Creation of shared tools and user interfaces allows data providers, from across all environmental areas, to use a single tool to deposit large data. Some of these data were previously impossible to archive as the storage capability at the individual data centres simply wasn't big enough.
Sharing infrastructure for large datasets delivers economies of scale in cost and energy usage.
Satellites and climate models are renowned for their ability to produce petabytes of data and quickly fill up storage systems. The Centre for Environmental Data Analysis (CEDA), the atmospheric and earth observation component of the NERC Environmental Data Service (EDS), hosts over 20 Petabytes of data and handles the largest datasets compared to the other data centres. However, big data is not just a problem for the CEDA Archive; other data centres within the EDS are increasingly being asked to archive large datasets that simply do not fit into their existing data storage systems.
To help address this problem, the NERC EDS commissioned an integration activity to develop a process whereby all data centres could use the storage facilities used by the CEDA Archive to store their big data. The CEDA Archive storage facilities are hosted on JASMIN - a globally unique data analysis facility for environmental science. It has tens of petabytes of storage that supports a range of scientific workflows - including providing the infrastructure for the long-term data archive function of CEDA.
The new process would mean that CEDA’s storage resources would be shared across the EDS, allowing for larger datasets to be archived. This wasn’t previously possible within the other existing data centres infrastructures. Sharing JASMIN’s infrastructure for large EDS datasets delivers economies of scale in cost and energy usage. This approach will also mean that future additional storage will only need to be added to the JASMIN infrastructure, rather than all five individual data centres' storage systems.

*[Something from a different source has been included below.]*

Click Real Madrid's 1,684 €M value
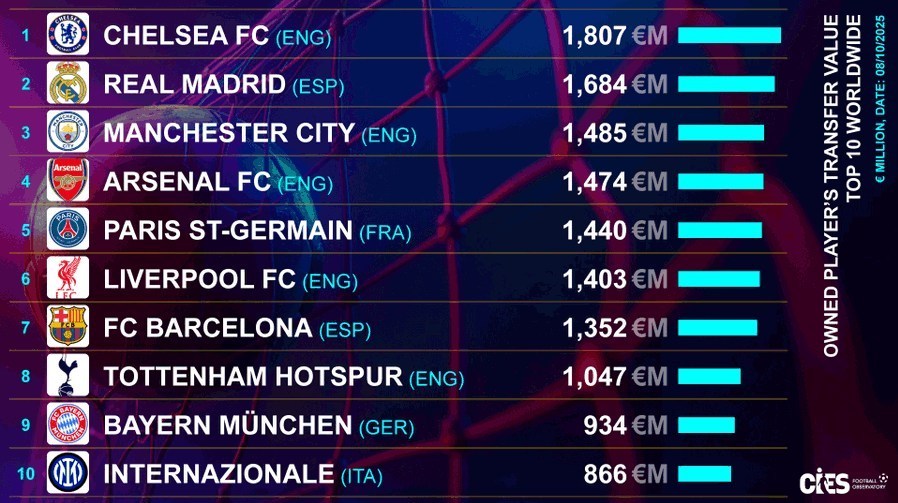 click(614, 85)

In 2020, CEDA adapted its data arrivals service to accommodate data from any of the other centres. This tool uses a point and click web interface, where any researcher can upload their large datasets for submission with a different EDS data centre. Previously, researchers who wished to deposit large datasets at other data centres were unable to as the storage capability simply wasn’t big enough. Researchers are now able to use this new process, allowing for large datasets to be archived at CEDA but catalogued at the relevant data centre.
The tool is currently in beta testing, with a small number of datasets stored at CEDA but catalogued in the National Geoscience Data Centre. Regular meetings with EDS data centre representatives have been occurring, to ensure testing of the new service is suitable for all use cases. These meetings also allow for improvements to be suggested and actioned. Future work will involve further testing of the process to ingest and store data from all the other data centres within the NERC EDS.